*** Opening of Document section ***

If you’ve been listening to The Archers lately, you’ll know how tedious monologues can be. The BBC has received so many complaints about the stream of soliloquys that has dominated the episodes since lockdown, that Mohit Bakaya, controller of Radio 4, has been compelled to issue an apology.
The new format — introduced so that the cast and crew could follow social-distancing rules — has proven especially unpopular because, as some listeners have pointed out, the producers might easily have stitched recordings together to keep the drama going. Instead, they’ve more or less dispensed with dialogue between characters in favour of a watered-down talking heads approach.
Given that it’s usually recorded in a dedicated studio with live sound effects, The Archers was bound to be different in the Covid era. It seems ungrateful to moan that things aren’t as good as they used to be when, quite frankly, we should feel lucky to have anything new to hear or watch or see. In truth, though, the problem isn’t so much the format as the content of the monologues themselves. If the BBC has anything to be sorry for, it’s the sheer empty-headedness of the characters now Shirley Valentining to their walls in Ambridge.
It’s a pity Agatha Christie isn’t around to write an episode of The Archers
A monologue, if it is to be successful, must do two things. The first is to reveal something more about a character than you would get from that character in ordinary conversation. The second is to sound utterly enthralling. As Alan Bennett once said: ‘“Talking heads” is a synonym in television for boredom, and here is just one head, not two.’ On radio, where the boredom stakes are higher, that head needs to speak each thought as if it were a confession if it is to strike home. The confession needn’t be true — monologues are often more interesting when the speaker is deluding himself — but it should
appear to come from somewhere deep and unexpected.
The Archers’ Lynda Snell, you would have thought, has some interesting depths to plumb. Such stridency does not develop out of nowhere. In a recent episode, however, while rustling up dinner for Robert at home, she could do little more than berate herself for her choice of earrings and girlish folly. Still recovering from the blast (a plot left dangling since March), she planned a romantic evening, only to find Robert distant. ‘Shy — with my own husband in my own house. Pathetic,’ she sighed to herself in the sanctuary of the kitchen. ‘I don’t know what I was thinking, planning some great seduction…’
Robert, in the following episode, offloaded his sexual anxieties with the sort of coyness that comes from addressing four million listeners. ‘It would be wonderful to resume things when Lynda’s ready…,’ he said. ‘But I don’t think any additional unnecessary exertion is a good idea.’ Surely he had some more thoughts on the matter than these? Meanwhile, Emma was fretting over the prospect of being laid off from the tea-room, and Lynda resumed talking to herself of her embarrassment.

*** Close of Document section ***
*** Opening of Data listing ***

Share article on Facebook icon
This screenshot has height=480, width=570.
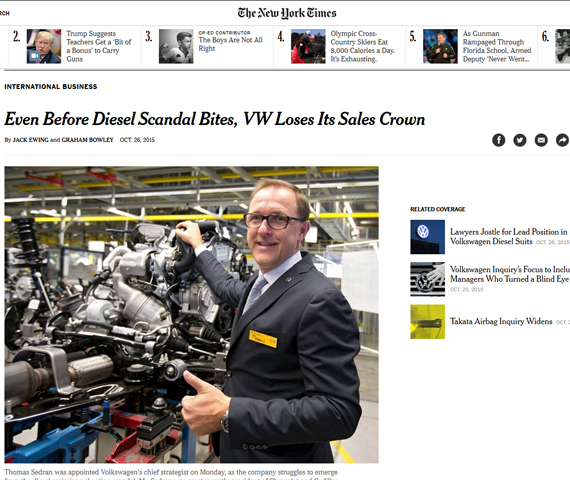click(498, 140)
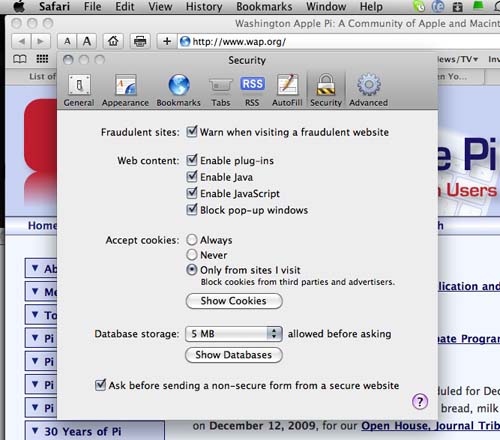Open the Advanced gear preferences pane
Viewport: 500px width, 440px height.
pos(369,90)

*** Close of Data listing ***
*** Opening of Data listing ***

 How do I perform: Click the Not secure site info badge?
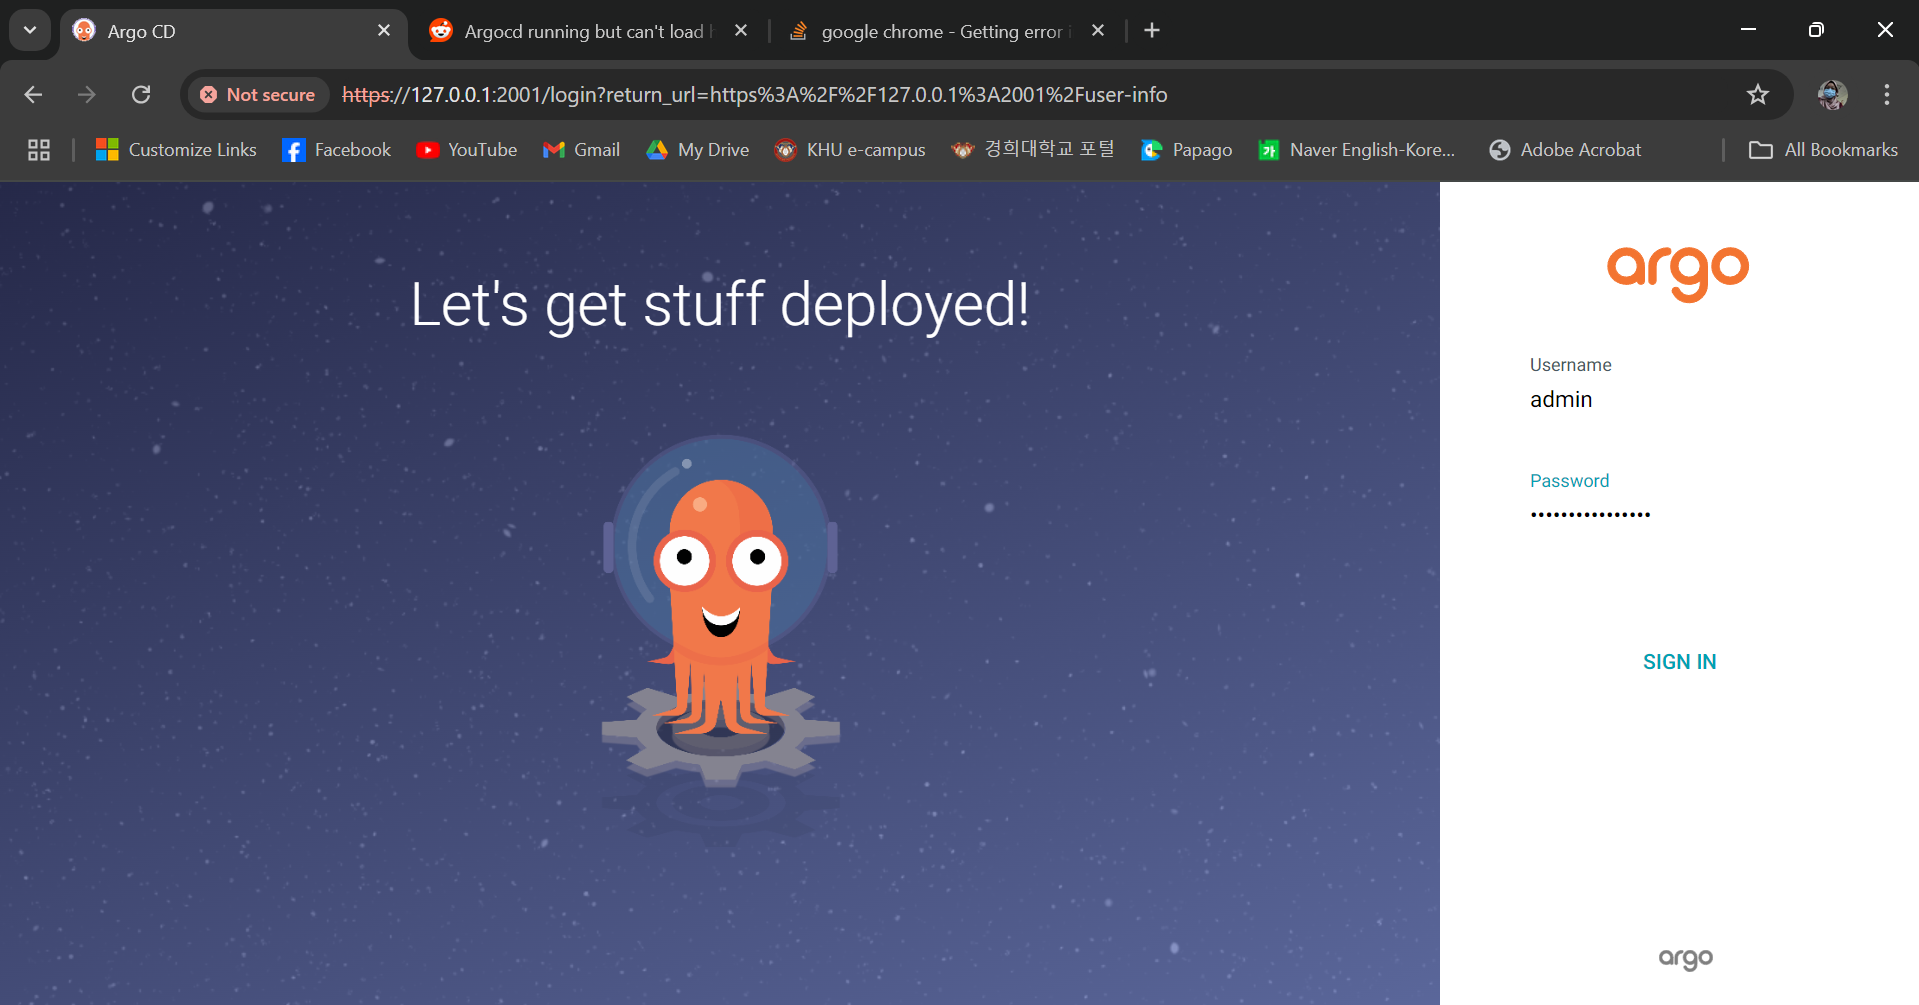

*** Close of Data listing ***
*** Opening of Data listing ***

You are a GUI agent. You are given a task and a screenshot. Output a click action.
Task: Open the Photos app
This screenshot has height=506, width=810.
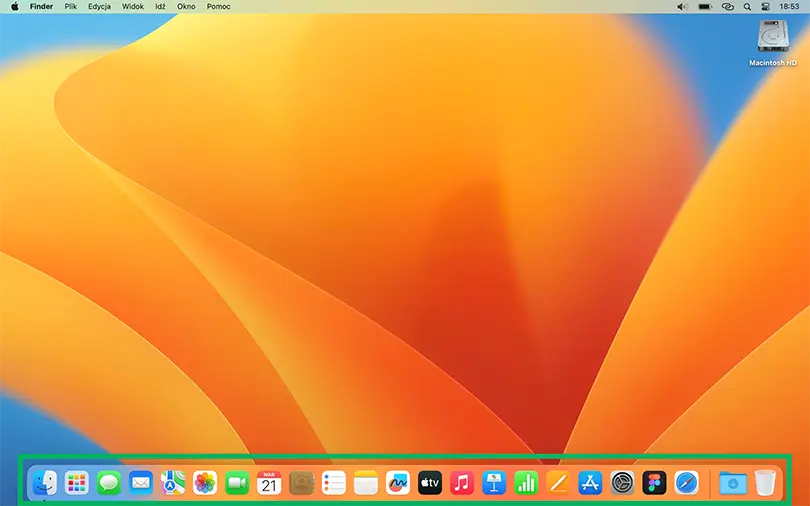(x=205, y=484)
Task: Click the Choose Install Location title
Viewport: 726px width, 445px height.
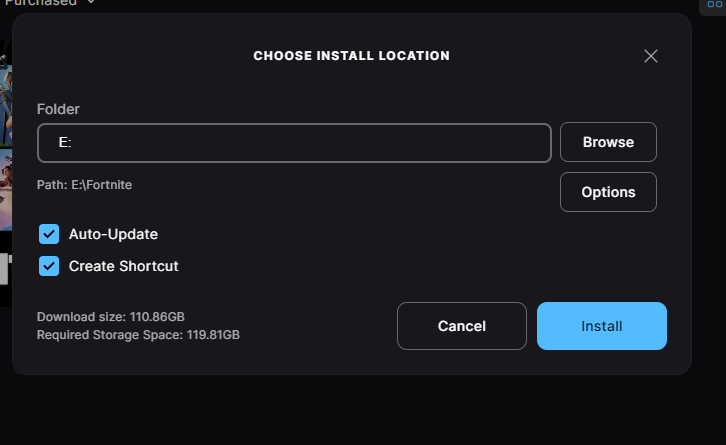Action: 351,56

*** Close of Data listing ***

__Work item 1__
In the article on The Archers, who was compelled to apologize for the monologues?
__Work item 2__
Please write the next part of the article on The Archers, picking up after its final sentence.
The data has nothing to do with the article on The Archers.

__Result 1__
Mohit Bakaya, controller of Radio 4.

__Result 2__
A more human script, one feels, would be the first step towards resolving their problems.
It’s a pity Agatha Christie isn’t around to write one, for Absent in the Spring, published under her pseudonym Mary Westmacott and adapted for Radio 4 recently, offered a masterclass in monologuing. The story delved into the psyche of a middle-aged woman named Joan Scudamore as she tried to find her way from Baghdad to Istanbul after visiting her daughter. Stranded in the desert while she awaited her train, she found herself alone with her thoughts for the first time in years.
Harriet Walter, fresh from playing Muriel in the remake of Alan Bennett’s ‘Soldiering On’ for Talking Heads, played the abrasive but fragile Joan beautifully. Over the course of 45 minutes, she talked to herself, to God, to a mirage of her husband Rodney, and never once did she lose my attention. A brief encounter with a gossipy former schoolfriend at the beginning of the story provided a rare moment of dialogue that served to prompt — and justify — all this soul-searching.
Was Rodney the philanderer Blanche implied he was? Had she let him down by preventing him from becoming a farmer? Was their daughter unhappy? Where Lynda in The Archers could mutter only vague things about how she had failed her husband, Joan unpeeled layers of memories, many of them false, raised ghosts and dredged up fragments of old conversation. Her reverie was interrupted only by Ali, the manager at the guest house where she had been waiting, serving her yet another omelette. As the dialogue broke in, unexpectedly, the power of the monologue became apparent.
There are a few more eggs to crack at Grey Gables before Ambridge can realise that dream.